Truck Driver On the Road to Healthy Habits, Sees Results
For a truck driver, long hours behind the wheel make it important to be alert and healthy. And there are physical demands of the job, from tying down loads, tarping, the stress of driving, and even climbing in and out of the truck. For Ted Craig, age 48, the demands of hauling hay had begun to take their toll. Getting up and down off the trailers left him out of breath and with sore knees. Even though he was active, he was actually gaining weight and felt lousy.
To meet his CDL medical requirements, Ted was taking blood pressure medication and using a c-pap machine* to help him sleep at night. Frustrated that his health was negatively impacting both his job and his quality of life, he decided it was time to make some changes. He set several goals for himself – to lose weight, get off his blood pressure medication and unplug the c-pap machine.
The first change Ted made was to eliminate soda from his daily regimen. Not being a coffee drinker, Mountain Dew was his go-to drink on the road. “My job makes it hard because I am not home every day,” Ted said. “I was addicted to pop, drinking three to four 32 oz. sodas a day. Every store, every fast food restaurant, has soda on the road,” he continued. As with any major health behavior change, Ted shared that the first few weeks cutting out pop were very difficult.

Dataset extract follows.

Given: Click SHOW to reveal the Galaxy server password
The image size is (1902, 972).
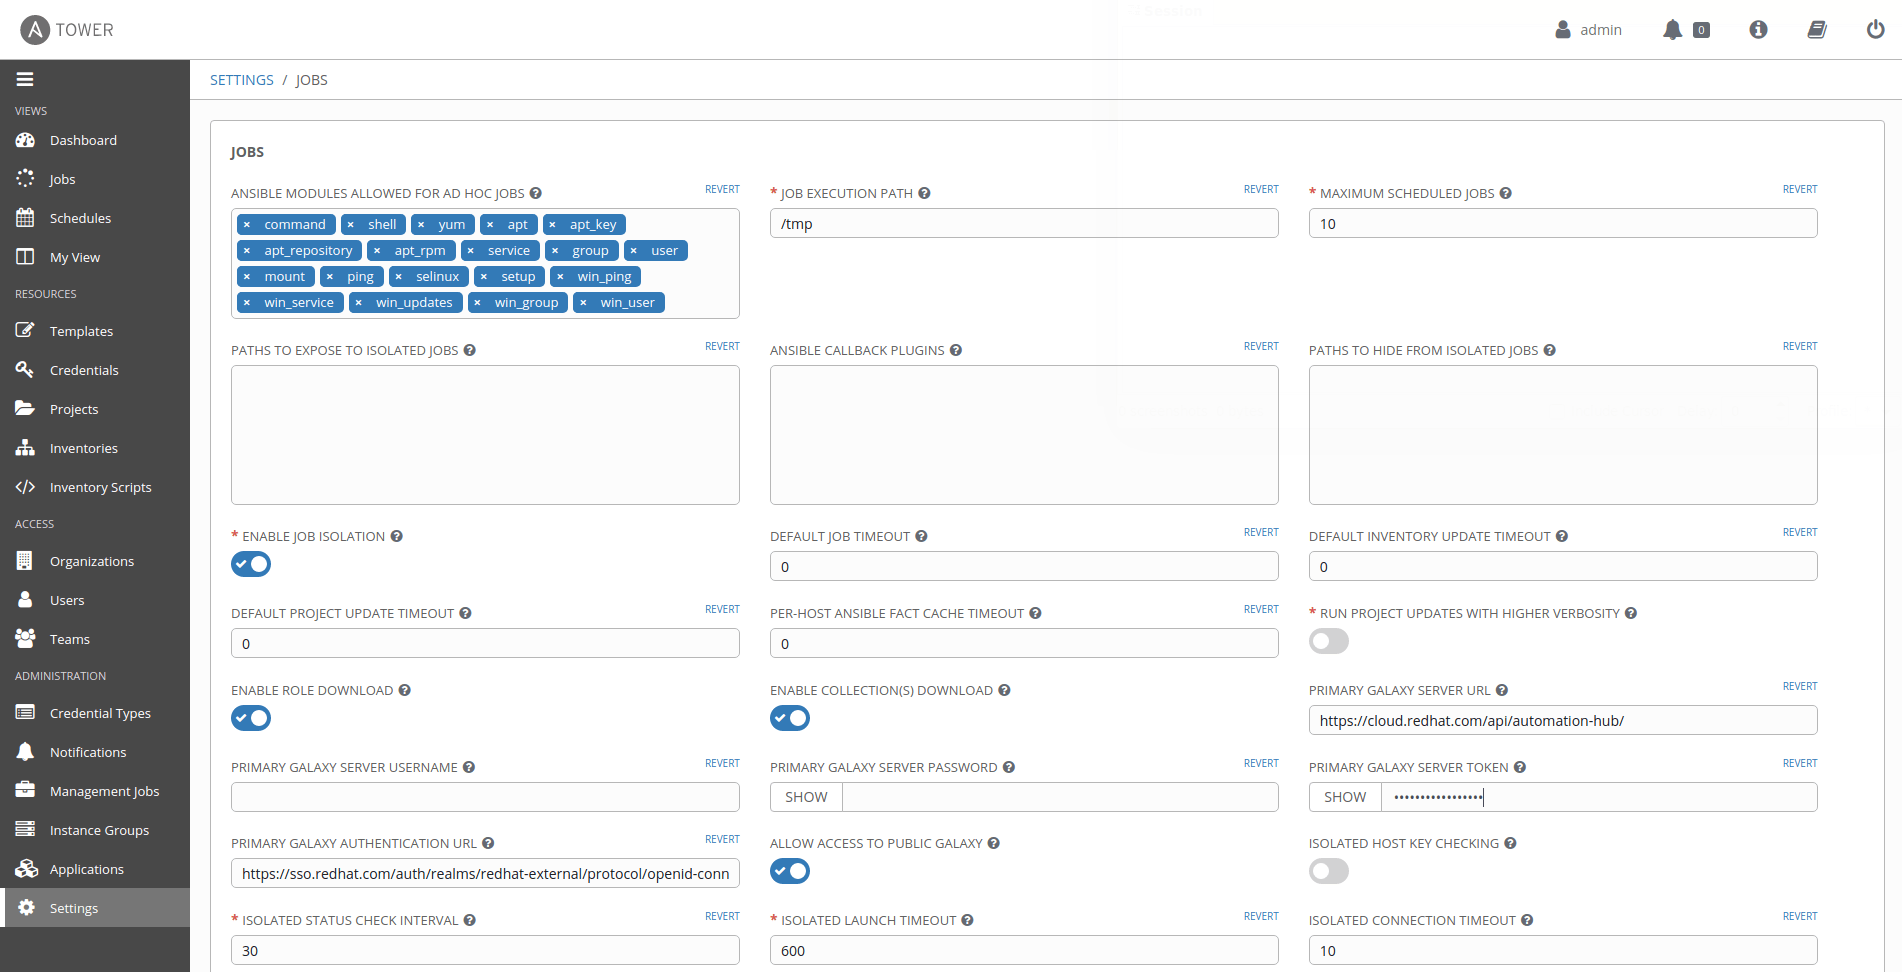Looking at the screenshot, I should (805, 796).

Ted also noted how cost can be an issue. “Eating healthy can be more expensive,” he states, but he says, “What you put into your body, you get back out of it.” He went on to say that fast food restaurants are starting to accommodate people by offering healthier menu items and options. “You have to learn how to pick from the menu,” he added.
Ted and his wife are eating healthier meals at home as well, raising their own beef, eating more vegetables and cutting out sugars. To date, he has lost more than 50 pounds and his wife has lost about 45. They both feel better and have more energy. Their doctor is thrilled with their success and is sharing their story with her other patients.

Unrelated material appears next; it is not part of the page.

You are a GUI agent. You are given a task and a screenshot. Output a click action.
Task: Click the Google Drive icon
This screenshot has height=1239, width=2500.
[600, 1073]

Ted points out how important it is to have a goal. “It can’t just be about the weight. My dad was diabetic. I didn’t want to develop diabetes and go through the issues my dad faced. By the time he was 70, he had toes and even part of his leg amputated,” Ted added.
When asked what advice he would give to others, Ted highlights the permanence and gravity of the effort. “It’s a lifestyle you have to be willing to change. It’s something you work at every day, just like a marriage. You have to put in the time, to get the results.” Ted has already achieved two of his three goals, losing weight and getting off his blood pressure medication, and he has set his sight on getting off the c-pap machine next. As Ted’s transformation continues, he’s happy to share his journey with others, what’s worked for him and is encouraged to continue his progress, one day at a time.
For more tips and inspiration, visit our website Tillamookcountyhealthmatters.org or like and follow us on our Tillamook County Wellness Facebook page.
*A c-pap machine is recommended for people with sleep apnea.
What is Sleep Apnea?
According to the National Institute of Neurological Disorders and Stroke (NINDS), “sleep apnea is a common sleep disorder characterized by brief interruptions of breathing during sleep. These episodes usually last 10 seconds or more and occur repeatedly throughout the night. People with sleep apnea will partially awaken as they struggle to breathe, but in the morning, they will not be aware of the disturbances in their sleep.” Symptoms of the disorder include: excessive daytime sleepiness, restless sleep, loud snoring (with periods of silence followed by gasps), falling asleep during the day, morning headaches, trouble concentrating, irritability, forgetfulness, mood or behavior changes, anxiety, and depression. Not everyone who has these symptoms will have sleep apnea, but it is recommended that people who are experiencing even a few of these symptoms visit their doctor for evaluation. Sleep apnea is more likely to occur in men than women, and in people who are overweight or obese.